#### Activity
Repeat all of the records exactly, leaving out the pictures.

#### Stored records
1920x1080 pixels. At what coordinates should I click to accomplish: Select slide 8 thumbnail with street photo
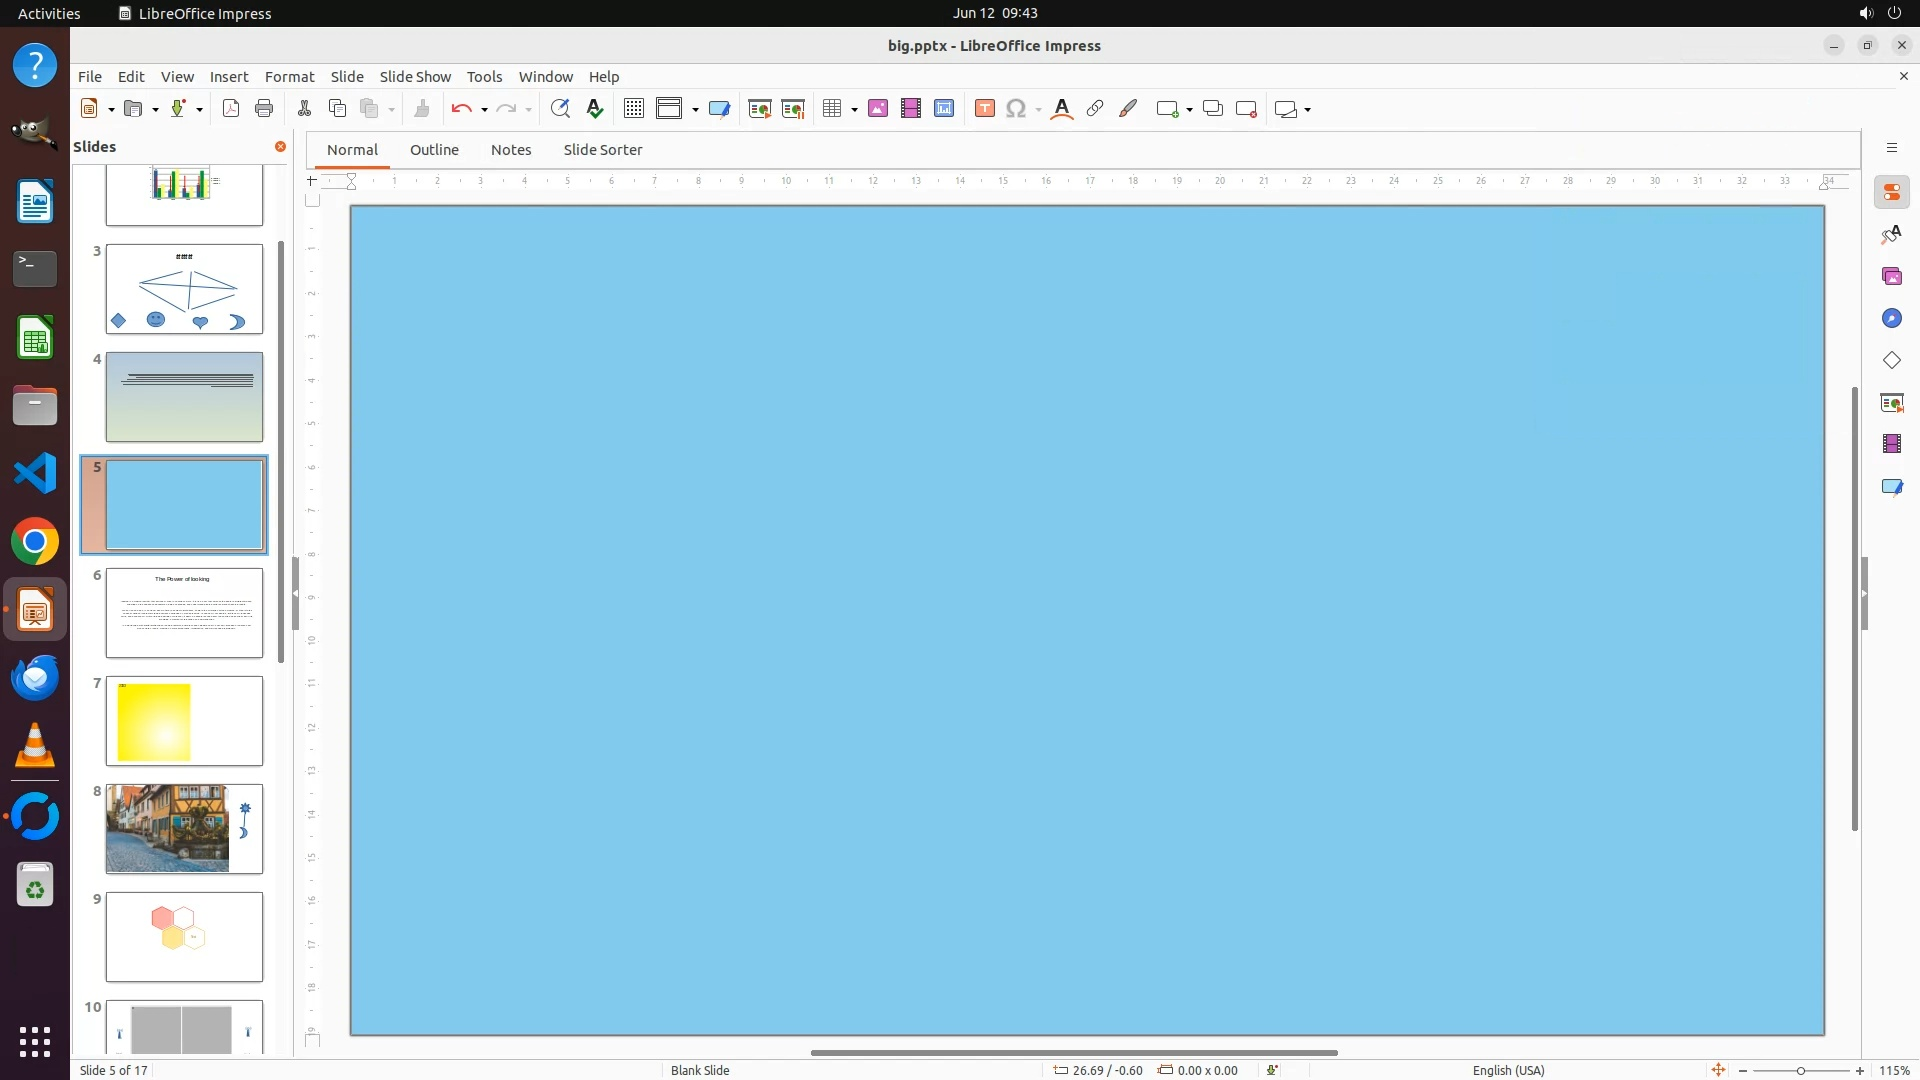(184, 828)
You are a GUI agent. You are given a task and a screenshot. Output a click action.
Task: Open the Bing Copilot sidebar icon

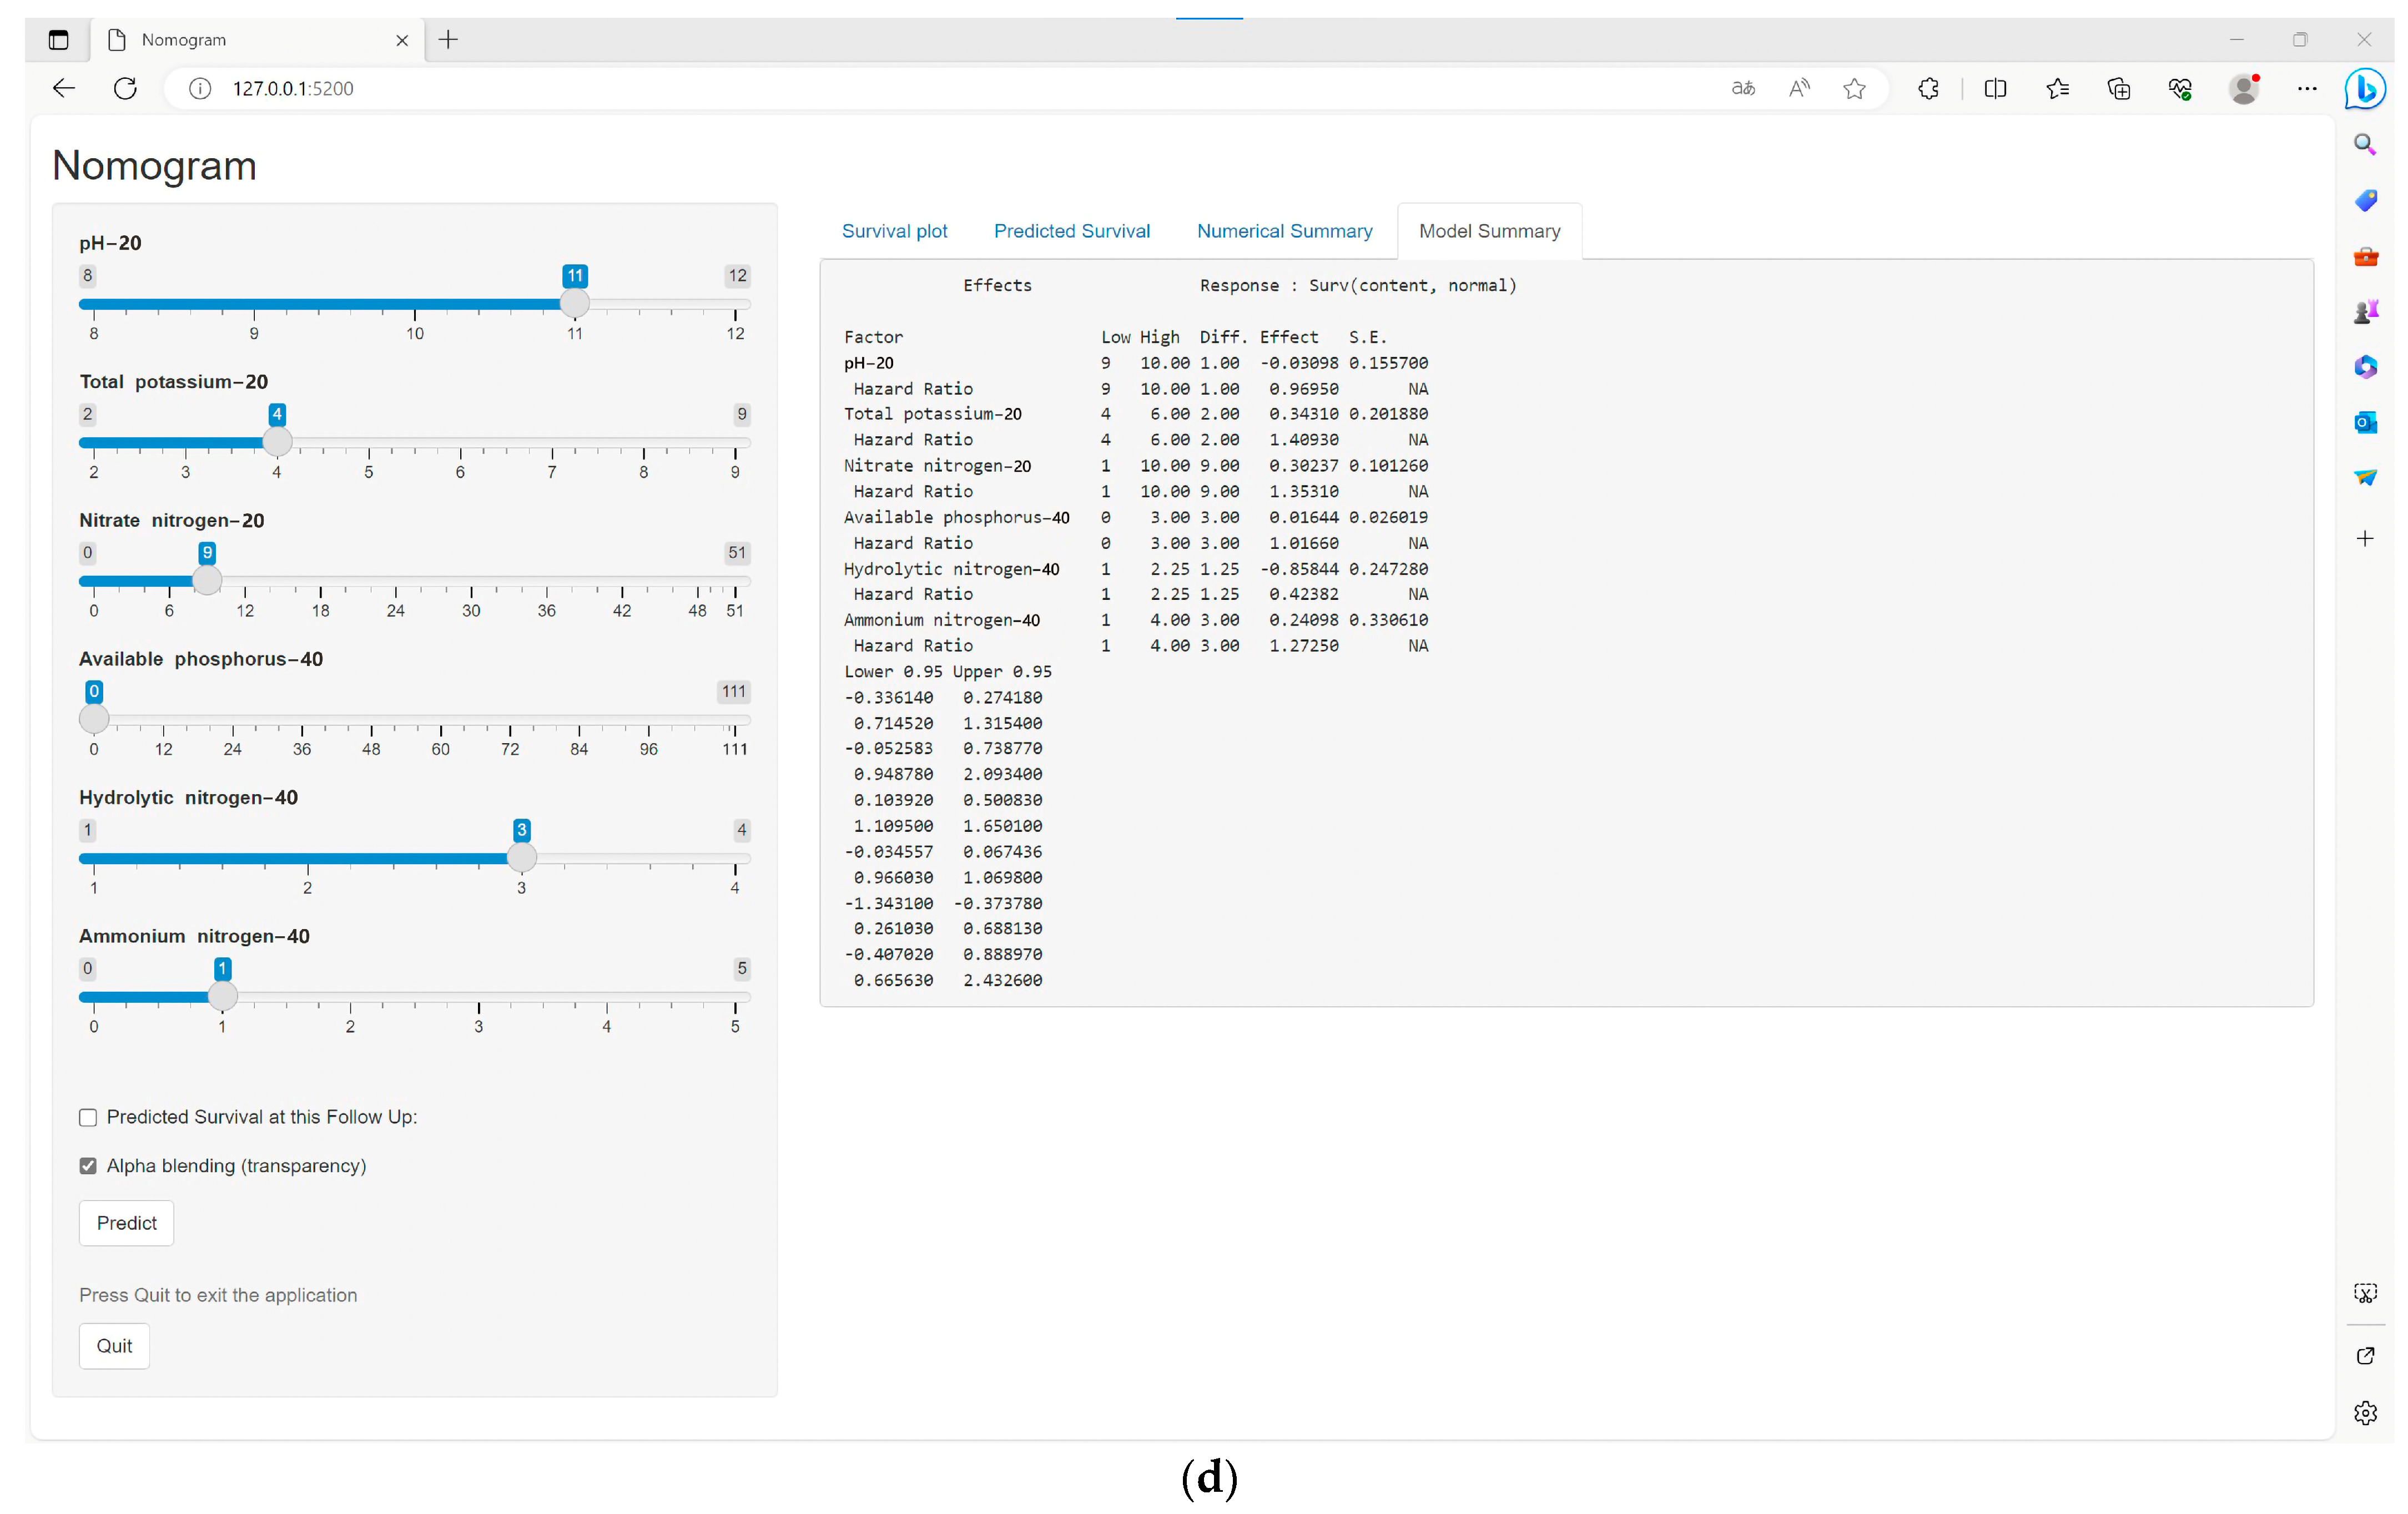[x=2365, y=88]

#### The completed task
1920x1080 pixels. At what coordinates should I click to accomplish: Select slide 8 thumbnail with street photo
(184, 828)
You are a GUI agent. You are given a task and a screenshot. Output a click action.
Task: Open the Bing Copilot sidebar icon

[x=2365, y=88]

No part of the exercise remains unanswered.